Desfolho o tempo, devagar, em camadas,
E vou assistindo minhas mãos cansadas
Projetando estranhas sombras chinesas
Sobre antigos e desusados bibelôs.
Chama a minha atenção
A cúpula em chamas
Do abajour inglês
Encardida e carcomida
Pela morte e pela vida
Dos pequenos seres.
Brinco com os dedos, numa cena patética e pueril,
Misturando teatro itinerante
Com origamis japoneses.
E, do nada, começo a traçar linhas imaginárias,
Desenhando pelo ar,
Nos nós dos caracóis
Que evolam do cigarro,
Pequenos corações
Com nomes desconhecidos
Que insiro dentro deles.
E desperto com a brasa acesa
Das sensações recolhidas dispersas
No decorrer da lida diária..
Reminiscências antigas projetadas na parede da memória
Relatam uma história
Não contada nos livros.
E o tic-tac do relógio da parede
Vai ditando as horas
Num frenesi alucinante
Enquanto lá fora
O mundo adormecido
Insiste em me dizer não.
Vou traçando assimétricos arabescos
Tingindo o som do meu âmago com o vento
Que sibila entre cordas nos outeiros
Empunhando bandeiras sem causas e sem cores.

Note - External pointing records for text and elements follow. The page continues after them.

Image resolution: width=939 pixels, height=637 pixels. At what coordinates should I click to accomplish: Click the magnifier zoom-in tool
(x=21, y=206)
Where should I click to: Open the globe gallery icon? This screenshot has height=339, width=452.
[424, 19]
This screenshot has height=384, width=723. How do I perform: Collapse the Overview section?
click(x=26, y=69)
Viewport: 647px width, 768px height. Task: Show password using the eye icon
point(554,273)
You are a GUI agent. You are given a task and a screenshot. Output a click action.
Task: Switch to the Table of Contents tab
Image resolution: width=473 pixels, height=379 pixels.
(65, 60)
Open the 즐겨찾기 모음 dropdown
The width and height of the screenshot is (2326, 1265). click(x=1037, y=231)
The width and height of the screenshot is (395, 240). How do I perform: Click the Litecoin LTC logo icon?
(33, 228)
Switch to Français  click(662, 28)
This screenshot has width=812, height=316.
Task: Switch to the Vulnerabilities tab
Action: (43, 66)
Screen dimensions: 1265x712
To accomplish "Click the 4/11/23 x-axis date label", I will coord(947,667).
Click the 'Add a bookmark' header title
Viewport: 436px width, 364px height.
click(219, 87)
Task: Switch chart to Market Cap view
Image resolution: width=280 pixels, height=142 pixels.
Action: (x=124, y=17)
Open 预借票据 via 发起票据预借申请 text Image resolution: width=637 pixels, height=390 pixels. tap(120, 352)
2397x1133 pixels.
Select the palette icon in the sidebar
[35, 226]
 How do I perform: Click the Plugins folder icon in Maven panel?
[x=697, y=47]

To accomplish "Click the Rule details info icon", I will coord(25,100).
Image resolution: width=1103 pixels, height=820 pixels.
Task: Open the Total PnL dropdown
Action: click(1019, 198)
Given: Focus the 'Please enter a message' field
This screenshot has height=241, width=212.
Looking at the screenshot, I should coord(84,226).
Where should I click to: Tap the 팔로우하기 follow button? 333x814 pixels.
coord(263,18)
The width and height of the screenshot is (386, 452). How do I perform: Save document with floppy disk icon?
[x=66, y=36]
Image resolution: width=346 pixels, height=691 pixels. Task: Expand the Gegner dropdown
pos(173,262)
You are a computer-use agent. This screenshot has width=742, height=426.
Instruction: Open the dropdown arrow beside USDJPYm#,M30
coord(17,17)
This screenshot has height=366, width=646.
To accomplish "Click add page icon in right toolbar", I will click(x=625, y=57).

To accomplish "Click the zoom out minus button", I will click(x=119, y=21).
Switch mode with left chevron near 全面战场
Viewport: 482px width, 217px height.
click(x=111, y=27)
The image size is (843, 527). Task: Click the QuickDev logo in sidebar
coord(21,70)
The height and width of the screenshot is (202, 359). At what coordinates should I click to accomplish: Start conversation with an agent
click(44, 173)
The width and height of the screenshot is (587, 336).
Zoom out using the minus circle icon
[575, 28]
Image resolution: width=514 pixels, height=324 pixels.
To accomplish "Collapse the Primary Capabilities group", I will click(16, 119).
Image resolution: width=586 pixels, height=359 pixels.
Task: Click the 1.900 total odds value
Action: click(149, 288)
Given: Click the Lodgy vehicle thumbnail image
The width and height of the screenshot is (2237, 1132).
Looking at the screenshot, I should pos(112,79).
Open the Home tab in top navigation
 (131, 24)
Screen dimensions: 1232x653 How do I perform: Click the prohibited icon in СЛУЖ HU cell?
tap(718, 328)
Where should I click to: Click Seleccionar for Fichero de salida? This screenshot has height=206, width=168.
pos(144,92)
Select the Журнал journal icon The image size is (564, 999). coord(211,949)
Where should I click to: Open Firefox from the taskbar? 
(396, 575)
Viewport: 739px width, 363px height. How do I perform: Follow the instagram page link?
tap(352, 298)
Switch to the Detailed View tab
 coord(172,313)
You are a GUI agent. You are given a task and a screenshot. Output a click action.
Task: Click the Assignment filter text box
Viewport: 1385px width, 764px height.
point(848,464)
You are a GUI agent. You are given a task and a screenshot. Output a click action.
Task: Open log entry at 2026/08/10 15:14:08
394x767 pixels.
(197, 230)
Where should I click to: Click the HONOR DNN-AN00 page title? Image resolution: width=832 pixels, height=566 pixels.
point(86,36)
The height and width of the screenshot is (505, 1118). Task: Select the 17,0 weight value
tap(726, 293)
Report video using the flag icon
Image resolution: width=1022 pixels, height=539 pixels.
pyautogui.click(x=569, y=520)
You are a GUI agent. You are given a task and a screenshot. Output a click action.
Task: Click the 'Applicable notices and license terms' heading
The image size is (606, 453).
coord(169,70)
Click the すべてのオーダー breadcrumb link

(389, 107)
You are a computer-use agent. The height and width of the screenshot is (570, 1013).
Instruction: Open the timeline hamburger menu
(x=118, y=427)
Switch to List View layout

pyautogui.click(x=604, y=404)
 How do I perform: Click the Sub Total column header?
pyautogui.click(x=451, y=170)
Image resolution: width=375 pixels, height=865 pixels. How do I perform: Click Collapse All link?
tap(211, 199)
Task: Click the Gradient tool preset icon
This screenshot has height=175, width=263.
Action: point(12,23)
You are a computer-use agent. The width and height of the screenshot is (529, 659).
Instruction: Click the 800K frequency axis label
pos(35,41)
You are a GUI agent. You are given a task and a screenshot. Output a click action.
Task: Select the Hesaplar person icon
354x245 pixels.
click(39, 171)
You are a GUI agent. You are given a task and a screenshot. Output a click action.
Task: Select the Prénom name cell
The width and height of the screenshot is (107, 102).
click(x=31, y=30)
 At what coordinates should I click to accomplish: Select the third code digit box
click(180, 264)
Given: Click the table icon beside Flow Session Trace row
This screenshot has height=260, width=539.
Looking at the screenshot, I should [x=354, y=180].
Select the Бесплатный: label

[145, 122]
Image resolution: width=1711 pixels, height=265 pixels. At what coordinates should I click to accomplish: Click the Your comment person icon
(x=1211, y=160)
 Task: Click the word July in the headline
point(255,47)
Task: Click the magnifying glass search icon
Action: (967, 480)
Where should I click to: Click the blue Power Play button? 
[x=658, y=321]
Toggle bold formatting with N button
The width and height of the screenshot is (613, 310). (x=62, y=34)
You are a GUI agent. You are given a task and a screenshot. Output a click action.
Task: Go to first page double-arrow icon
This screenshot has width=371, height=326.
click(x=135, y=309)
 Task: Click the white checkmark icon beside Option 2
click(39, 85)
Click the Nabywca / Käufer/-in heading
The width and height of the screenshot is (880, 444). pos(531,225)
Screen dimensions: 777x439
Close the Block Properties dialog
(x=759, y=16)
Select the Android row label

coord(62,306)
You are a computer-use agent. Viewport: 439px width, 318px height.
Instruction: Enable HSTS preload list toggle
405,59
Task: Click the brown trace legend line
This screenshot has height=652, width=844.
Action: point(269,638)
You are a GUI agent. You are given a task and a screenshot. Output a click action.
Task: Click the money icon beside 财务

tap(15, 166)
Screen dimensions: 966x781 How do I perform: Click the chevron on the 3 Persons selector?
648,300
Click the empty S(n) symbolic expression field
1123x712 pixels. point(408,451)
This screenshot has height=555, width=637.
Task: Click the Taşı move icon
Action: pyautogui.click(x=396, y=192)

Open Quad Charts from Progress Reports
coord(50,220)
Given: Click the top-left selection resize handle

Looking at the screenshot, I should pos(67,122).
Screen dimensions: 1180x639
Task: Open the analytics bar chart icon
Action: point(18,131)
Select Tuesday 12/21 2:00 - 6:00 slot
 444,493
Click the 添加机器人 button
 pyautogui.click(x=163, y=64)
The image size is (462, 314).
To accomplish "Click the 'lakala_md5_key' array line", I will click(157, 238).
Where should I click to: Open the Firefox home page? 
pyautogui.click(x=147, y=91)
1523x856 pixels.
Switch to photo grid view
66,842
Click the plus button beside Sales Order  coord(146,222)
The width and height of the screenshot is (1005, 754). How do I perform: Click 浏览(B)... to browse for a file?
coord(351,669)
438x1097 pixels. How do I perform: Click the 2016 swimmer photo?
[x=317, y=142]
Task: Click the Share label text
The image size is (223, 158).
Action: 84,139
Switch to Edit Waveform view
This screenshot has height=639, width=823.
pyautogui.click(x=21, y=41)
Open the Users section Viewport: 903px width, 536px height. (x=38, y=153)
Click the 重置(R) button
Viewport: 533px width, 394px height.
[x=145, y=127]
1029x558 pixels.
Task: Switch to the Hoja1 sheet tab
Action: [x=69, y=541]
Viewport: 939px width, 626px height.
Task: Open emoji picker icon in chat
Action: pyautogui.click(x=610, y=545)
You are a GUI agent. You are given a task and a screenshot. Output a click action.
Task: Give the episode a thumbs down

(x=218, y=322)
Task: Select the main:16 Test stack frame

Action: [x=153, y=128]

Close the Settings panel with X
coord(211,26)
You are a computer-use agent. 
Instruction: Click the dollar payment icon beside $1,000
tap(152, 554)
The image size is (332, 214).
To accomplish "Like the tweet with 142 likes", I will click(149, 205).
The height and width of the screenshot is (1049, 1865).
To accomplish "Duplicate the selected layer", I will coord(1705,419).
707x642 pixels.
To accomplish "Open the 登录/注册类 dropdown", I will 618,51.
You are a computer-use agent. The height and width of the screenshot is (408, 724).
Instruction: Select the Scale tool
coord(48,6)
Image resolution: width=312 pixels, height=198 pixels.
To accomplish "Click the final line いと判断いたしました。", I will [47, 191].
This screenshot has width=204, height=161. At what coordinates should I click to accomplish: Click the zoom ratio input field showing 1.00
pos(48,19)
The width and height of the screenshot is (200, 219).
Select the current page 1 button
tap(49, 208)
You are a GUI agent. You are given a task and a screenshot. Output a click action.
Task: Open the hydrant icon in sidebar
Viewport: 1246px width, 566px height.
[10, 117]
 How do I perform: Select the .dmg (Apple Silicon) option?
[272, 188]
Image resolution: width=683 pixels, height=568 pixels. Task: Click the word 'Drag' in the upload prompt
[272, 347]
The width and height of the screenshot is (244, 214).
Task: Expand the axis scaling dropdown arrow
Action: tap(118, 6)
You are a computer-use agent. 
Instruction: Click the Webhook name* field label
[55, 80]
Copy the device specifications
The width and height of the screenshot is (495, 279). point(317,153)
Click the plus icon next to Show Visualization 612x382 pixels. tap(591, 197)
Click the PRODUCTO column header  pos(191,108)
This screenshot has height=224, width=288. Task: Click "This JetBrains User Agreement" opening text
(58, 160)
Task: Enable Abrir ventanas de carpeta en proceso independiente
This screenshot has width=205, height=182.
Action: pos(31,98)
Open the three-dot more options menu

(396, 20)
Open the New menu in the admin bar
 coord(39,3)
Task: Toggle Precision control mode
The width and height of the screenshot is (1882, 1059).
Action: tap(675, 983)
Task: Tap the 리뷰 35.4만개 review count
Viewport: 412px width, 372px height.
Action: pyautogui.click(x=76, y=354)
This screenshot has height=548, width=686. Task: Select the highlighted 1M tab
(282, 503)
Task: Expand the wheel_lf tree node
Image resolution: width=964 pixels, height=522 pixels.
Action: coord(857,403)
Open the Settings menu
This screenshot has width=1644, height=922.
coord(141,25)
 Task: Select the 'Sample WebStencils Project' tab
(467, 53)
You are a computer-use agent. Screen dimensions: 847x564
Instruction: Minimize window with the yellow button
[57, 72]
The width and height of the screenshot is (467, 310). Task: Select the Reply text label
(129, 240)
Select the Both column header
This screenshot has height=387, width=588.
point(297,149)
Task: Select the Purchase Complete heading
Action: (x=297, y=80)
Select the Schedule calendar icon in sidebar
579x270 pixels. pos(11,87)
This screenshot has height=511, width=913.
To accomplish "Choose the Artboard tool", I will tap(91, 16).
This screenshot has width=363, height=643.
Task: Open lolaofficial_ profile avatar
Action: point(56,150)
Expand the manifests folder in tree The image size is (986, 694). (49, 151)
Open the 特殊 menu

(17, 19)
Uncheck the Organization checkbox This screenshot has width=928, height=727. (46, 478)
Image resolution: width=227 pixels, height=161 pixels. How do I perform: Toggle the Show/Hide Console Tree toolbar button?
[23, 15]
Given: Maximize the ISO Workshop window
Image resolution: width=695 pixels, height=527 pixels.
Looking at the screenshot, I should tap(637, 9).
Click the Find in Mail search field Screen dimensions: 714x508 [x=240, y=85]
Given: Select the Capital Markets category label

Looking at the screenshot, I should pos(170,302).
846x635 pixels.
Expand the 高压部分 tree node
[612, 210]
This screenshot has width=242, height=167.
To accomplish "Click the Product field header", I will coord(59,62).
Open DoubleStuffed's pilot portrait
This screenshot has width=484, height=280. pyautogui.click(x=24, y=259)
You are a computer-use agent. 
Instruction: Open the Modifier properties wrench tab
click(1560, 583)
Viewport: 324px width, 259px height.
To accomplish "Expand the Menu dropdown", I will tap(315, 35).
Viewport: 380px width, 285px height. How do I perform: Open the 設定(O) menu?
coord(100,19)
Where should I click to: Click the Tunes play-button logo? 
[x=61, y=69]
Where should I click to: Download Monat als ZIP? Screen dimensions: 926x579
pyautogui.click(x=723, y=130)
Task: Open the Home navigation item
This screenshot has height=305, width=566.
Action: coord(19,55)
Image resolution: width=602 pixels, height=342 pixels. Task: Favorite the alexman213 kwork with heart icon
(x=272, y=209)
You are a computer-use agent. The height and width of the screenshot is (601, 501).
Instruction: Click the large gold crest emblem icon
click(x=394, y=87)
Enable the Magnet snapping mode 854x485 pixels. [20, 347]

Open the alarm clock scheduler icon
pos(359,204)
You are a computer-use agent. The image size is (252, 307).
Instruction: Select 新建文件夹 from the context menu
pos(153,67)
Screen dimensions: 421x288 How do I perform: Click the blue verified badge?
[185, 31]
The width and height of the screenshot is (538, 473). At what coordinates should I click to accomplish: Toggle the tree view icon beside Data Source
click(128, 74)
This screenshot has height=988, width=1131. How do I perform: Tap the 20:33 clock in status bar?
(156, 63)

E recolho-me dentro desta solitude
A lamentar o tempo que escoa sobre
A minha inerme existência e que coa
Os dígitos em simples alfarrábios.
Devaneio em árvores que, ninguém
Sabe o porquê, esse ano não deram flores.
Falho ao rimar rumo a um oceano dúbio de inconstantes esperanças tardias
Onde o pão de cada dia
Vai consumindo o homem de cada mês.
E o tempo escoa entre os dedos das minhas mãos
E a sensação que tenho
É que o tempo tende a não tecer mais auroras
Para que os cantos dos galos do futuro
(Presos em gaiolas)
Nunca mais possam tecer novos... Amanhãs!